Keywords: retest effects, cross-sectional versus longitudinal, within-individual neurocognitive change


There is often a striking discrepancy in the age trends obtained from cross-sectional and longitudinal comparisons of certain cognitive abilities, as the former frequently reveal nearly linear declines starting in the early 20s, whereas significant longitudinal decline seldom occurs until adults are 60 years of age or older. Many factors have been speculated to contribute to this discrepancy (e.g., Baltes, Reese & Nesselroade, 1977; Salthouse, 2010). Among the most frequently mentioned are cohort effects associated with time-related changes in culture or society that affect cross-sectional trends, and practice or retest effects that affect longitudinal trends.

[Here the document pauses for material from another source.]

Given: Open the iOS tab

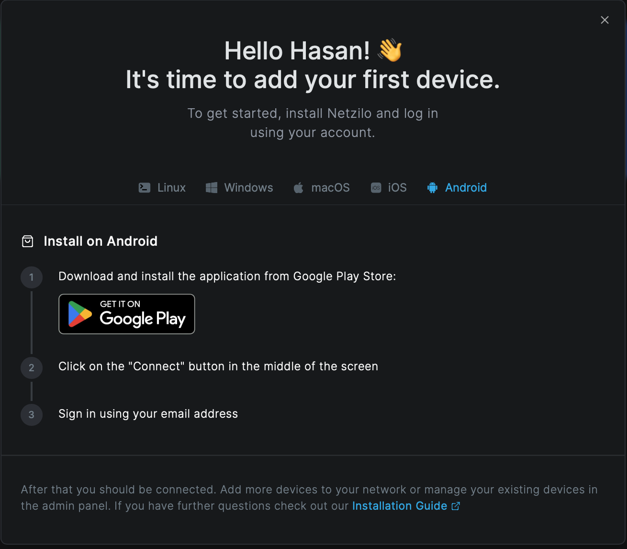Looking at the screenshot, I should [389, 188].
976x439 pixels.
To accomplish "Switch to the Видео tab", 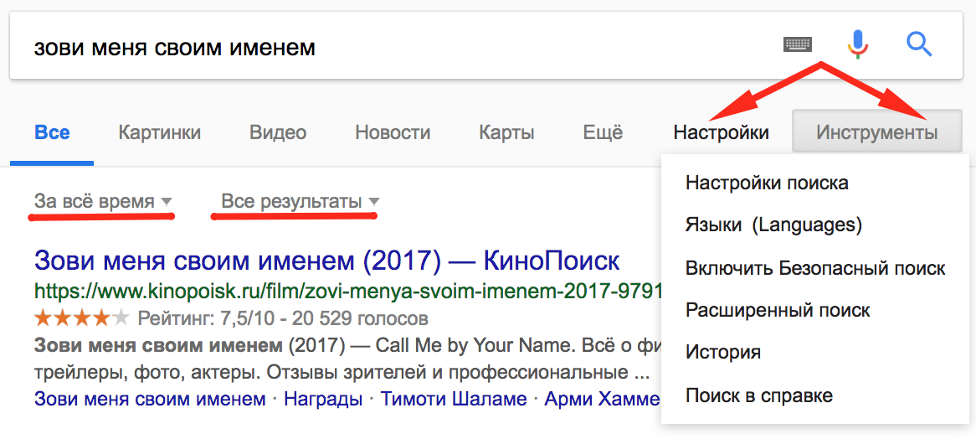I will pyautogui.click(x=278, y=132).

Although none by itself is definitive, several characteristics of the discrepancy seem consistent with the possibility that at least a portion of it is attributable to practice effects distorting longitudinal trends. For example, the discrepancy is present in non-human animals raised in controlled environments for whom cohort influences are unlikely (e.g., Algeri, Biagini, Manfridi & Pitsikas, 1991; Caprioloi, Ghirardi, Giuliani, Ramacci & Angelucci, 1991; Dellu, Mayo, Vallee, LeMoal & Simon, 1997; Markowska & Savonenko, 2002). However, the discrepancy is either absent, or much reduced, in measures of perceptual speed (e.g., Schaie, 1989), and in measures of brain volume (e.g., Du, Schuff, Chao, Kornak, Jagust, Kramer, Reed, Miller, Norman, Chui & Weiner, 2006; Fotenos, Snyder, Girton, Morris & Buckner, 2005; Liu, Lemieux, Bell, Sisodiya, Shorvon, Sander & Duncan, 2003; Raz, Lindenberger, Rodrigue, Kennedy, Head, Williamson, Dahle, Gerstorf & Acker, 2005; Scahill, Frost, Jenkins, Whitwell, Rossor & Fox, 2003; Taki, Kinomura, Sato, Goto, Kawashima & Fukuda, 2009), in which little or no practice effects associated with prior assessment might be expected.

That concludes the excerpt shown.